Regional Reviews: Albuquerque/Santa Fe
The Country House
Also see Rob's review of The Diary of Anne Frank
A few years ago, the Fusion group put on another Margulies play, Time Stands Still, which could not be more different in content and feel from the The Country House. Time Stands Still told the story of two war correspondents working to heal wounds that can't be healed. The Country House deals in complex family relationshipswhich also cannot be healedand he tips the tensions into comedy.
The set-up is high sitcom. Anna (Laurie Thomas) is hosting a family reunion a year after the death of her daughter Kathy, from cancer. Anna's son Elliott (Bruce Holmes) lives in the home. Visitors include Kathy's daughter Susie (Rhiannon Frazier), Kathy's husband Walter (Paul Blott), Walter's new fiancée Nell (Jacqueline Reid), and Michael (Ross Kelly), a family friend and handsome movie star. The family makes its living in showbiz, whether it's theatre or film.
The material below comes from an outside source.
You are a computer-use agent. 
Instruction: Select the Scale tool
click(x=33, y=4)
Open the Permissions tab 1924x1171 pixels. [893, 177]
Nobody is over Kathy's death except Walter, who is delighting in his new love for Nell. The family resents Walter and Nell. To complicate the reunion, Nell is Elliott's former flame from years ago when they were both acting in summer stock. Elliott, of course, has never gotten over Nell.
The parallels to The Seagull are clear, though not quite as explicit as in Stupid Fucking Bird, Aaron Posner's recent take on The Seagull, presented by Fusion earlier in the season. Stupid Fucking Bird was pretty much blow-for-blow, while The Country House trades in the same characters and resentments while diverting the plot.
It's great to see contemporary playwrights pick up Chekhov in a way that suggests Chekhov hasn't quite been digested yet. Interestingly, both playwrights hone in on the comedy in the characters' desperation, and both playwrights focus on the emotional fireworks bursting from the Konstantin (Elliott) character, the ne-re-do-well wannabe playwright who tortures his family by reading his self-indulgent and amateurish script.
The play's strength is its humor. Again and again it tips into farce, and then tips back into smart-funny. All of the characters have their high drama moments, but we don't really care. It's the hilarity of their desperation that keeps the show lively.
Director Gil Lazier has assembled a fabulous cast. Many of the Fusion's big hitters are here, with Thomas, Reid, and Holmes acting and Lazier directing. While the play suffered some harsh criticism from The New York Times and Variety a couple years ago, it's actually a pretty solid story. In the Fusion production the acting is just delicious. We get another strong performance from Reid, who's a completely different human being in each role. Holmes brings warmth to Elliott, which saves the character from being annoyingly acerbic. Blott and Thomas are both excellent. Kelly mostly has to just look good, and he does it well.
The emotional center seems to be Susie. Her grief over her mother's death is pure, unencumbered by her own needs or conniving plans. She just hurts and wants to be with her family remembering Mom. The drama in the house thwarts this simple need. Newcomer Frazier well captures Susie's innocence and pain.
This is a turn away from Chekhov, who usually finds a way to pinpoint a character's selfish motives hiding beneath the surface. In Chekhov, a character like Susie is a sap. But in Margulies' play, Susie is sharp enough to go toe-to-toe with her emotionally brutal relatives while remaining sincere. She just misses her mother. This wins her the heart of the play, and Frazier delivers this deftly.
The Country House by David Margulies is directed by Gil Lazier for Fusion. The play runs at the Cell Theatre, 700 1st. St. NW, Thursdays through Sundays, ending on Saturday, April 29, 2016. Thursday, Friday, and Saturday performances begin at 8:00 pm. There is a Saturday afternoon performance at 2:00 pm. On Sunday, April 30, there will be a pay-what-you-wish performance at the Kimo Theatre at 7:00 pm. For reservations, go to fusionabq.org or call 505-766-9412. For the KiMo performance, go to KiMotickets.com.